The e-census challenge: how web affects quality. The Italian experience with a local focus on Tuscany
Linda Porciani*, Luca Faustini*, Bianca Maria Martelli*, Alessandro Valentini*
* ISTAT, Italian National Institute of Statistics
In recent years, also in the field of official statistic, the adoption of web survey techniques has greatly increased. It has been spurred by the evolution of technology, the changes in lifestyles, the wide-spread use of the Internet by people and enterprises, and the development of e-Government. Last but not least a further factor supporting this trend is due to the increasing pressure to find effective methods to reduce costs. The growing role played by the web data collecting techniques is stressed by the decisions of the Italian National Institute of Statistics (ISTAT) which adopted this approach in collecting data within the recent 2011-2012 Censuses. For the first time, the web mode (with the exception of certain telephone and face-to-face reminders) was the exclusive mode used to collect data within the Public Administration network. Instead, mixed mode prevails for population, enterprises and non-profit organizations (even though also in these cases web use was encouraged). This paper aims at illustrating the challenges of the web application in Populations and Housing Census (PHC) and Enterprises Census (EC) at regional level [NUTS-2] devoting particular care at investigating the differences in territorial web response rates. Indeed, Tuscany represents an interesting case of study due to its low web response rate associated with a high ICT penetration rate. Furthermore, the multi-level strategies adopted by Tuscany Istat Regional Office to promote the quality of statistical PHC process were briefly discussed: field work activities (training and supporting actions); elaboration of a set of paradata indicators (dashboard and road map); and ex post evaluation surveys addressed to census operators. Results can be useful for better planning the forthcoming (rolling) censuses and for highlighting the cooperation between NSI and local administrations as key factor to improve data quality and reduce costs.
1. Introduction
In recent years the adoption of web survey techniques increased greatly also in the field of official statistic. In Italy, the Italian National Institute of Statistics (ISTAT) adopted web technologies with the general purpose to improve data quality, reducing costs and maximizing data timeliness and accuracy [3]. Specifically, web techniques affected the whole census data collection process of PHC and EC both in terms of questionnaires filling and in terms of monitoring of the process. Concerning the first point, returns of questionnaires followed, almost in all censuses, a mixed mode approach – web or paper– according to the choices of respondents. For this reason, the analysis of the geographical and individual characteristics of web respondents – performed here through a logit model – is a central step to perform due to the increasing role that web techniques are going to play in the near future also in official statistics. Concerning the second point, a web tool called SGR (Survey Management System) has been set up in order to monitor the data collection process and to adopt in itinere correction strategies oriented to increase data quality (DQ). Besides the in itinere actions, Istat Territorial Office for Tuscany and Umbria established also ex post surveys – namely IVALCENS and IVALCIS oriented to increase DQ. In the second part of the paper, these topics will be discussed.

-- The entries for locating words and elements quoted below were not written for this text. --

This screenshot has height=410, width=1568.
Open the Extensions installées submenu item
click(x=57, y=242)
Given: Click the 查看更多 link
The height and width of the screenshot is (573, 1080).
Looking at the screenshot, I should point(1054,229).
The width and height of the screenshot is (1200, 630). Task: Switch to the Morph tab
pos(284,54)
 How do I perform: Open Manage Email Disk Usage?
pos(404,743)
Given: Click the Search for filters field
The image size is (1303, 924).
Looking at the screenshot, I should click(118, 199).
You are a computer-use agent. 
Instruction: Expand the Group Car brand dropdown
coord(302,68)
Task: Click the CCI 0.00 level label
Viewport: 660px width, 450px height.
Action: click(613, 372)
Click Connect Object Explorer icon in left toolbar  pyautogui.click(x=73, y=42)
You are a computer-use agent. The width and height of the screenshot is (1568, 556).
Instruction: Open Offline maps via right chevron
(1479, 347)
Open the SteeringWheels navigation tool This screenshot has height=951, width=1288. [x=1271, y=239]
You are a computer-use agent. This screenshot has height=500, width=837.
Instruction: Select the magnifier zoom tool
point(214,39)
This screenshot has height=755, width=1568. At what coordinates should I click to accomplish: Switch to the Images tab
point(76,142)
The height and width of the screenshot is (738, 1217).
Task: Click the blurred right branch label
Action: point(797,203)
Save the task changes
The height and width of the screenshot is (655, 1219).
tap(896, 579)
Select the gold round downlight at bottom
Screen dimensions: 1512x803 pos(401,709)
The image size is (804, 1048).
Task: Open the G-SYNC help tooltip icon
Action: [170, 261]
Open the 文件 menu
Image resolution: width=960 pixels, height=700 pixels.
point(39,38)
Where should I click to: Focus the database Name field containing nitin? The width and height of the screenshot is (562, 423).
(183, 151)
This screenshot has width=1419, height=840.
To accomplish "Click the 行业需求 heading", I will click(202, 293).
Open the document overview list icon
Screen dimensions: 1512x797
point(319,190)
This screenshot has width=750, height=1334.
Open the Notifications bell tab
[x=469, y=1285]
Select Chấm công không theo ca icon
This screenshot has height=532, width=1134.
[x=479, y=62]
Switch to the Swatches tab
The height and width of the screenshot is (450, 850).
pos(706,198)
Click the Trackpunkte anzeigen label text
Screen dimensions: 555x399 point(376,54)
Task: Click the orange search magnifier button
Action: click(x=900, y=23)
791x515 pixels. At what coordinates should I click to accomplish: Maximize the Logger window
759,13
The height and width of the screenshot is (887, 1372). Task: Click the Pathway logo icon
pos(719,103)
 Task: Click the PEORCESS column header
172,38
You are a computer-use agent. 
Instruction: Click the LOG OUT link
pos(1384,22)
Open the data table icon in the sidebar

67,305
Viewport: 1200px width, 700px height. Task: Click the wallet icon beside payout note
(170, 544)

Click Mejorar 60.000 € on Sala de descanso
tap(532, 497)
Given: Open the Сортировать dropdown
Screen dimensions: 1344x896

2. Main features of the Population and Housing and Enterprise Censuses
All censuses set up by Istat during the period 2010-2013 - namely Agricultural Census (AC), Population and Housing (PHC), Enterprise Census (EC), Non-Profit Census (NPC) - are based on: a list of survey units that supported all the census process; the possibility for respondents to freely select the completion mode; the possibility for enumerators to collect data through face-to-face interviews (third channel of restitution) only during the follow up phase; and the utilisation of a survey management system (SGR), developed in house by Istat, to continuously monitor the process. Census operations could be grouped in four main temporal phases: network operators construction and training, mailing out of questionnaires, voluntary restitution phase and follow up phase. In more detail, field work activities have been partitioned in two main periods: voluntary restitution, and follow up phase. During the “voluntary restitution” phase respondents had the possibility to freely choice their preferred channel of restitution; no special incentives to respondents have been organized except general advertisement; enumerators delivery (i.e. face-to-face interview) was forbidden. Enumerators were employed only in back office activities such as monitoring of the process. During the follow-up phase, enumerators had the commitment to establish personalized strategies to increase coverage contacting the lacking survey units. If no reply signals were registered in SGR for a specific unit and in a sufficiently long period of time, they have to organize a “re-entry strategy”.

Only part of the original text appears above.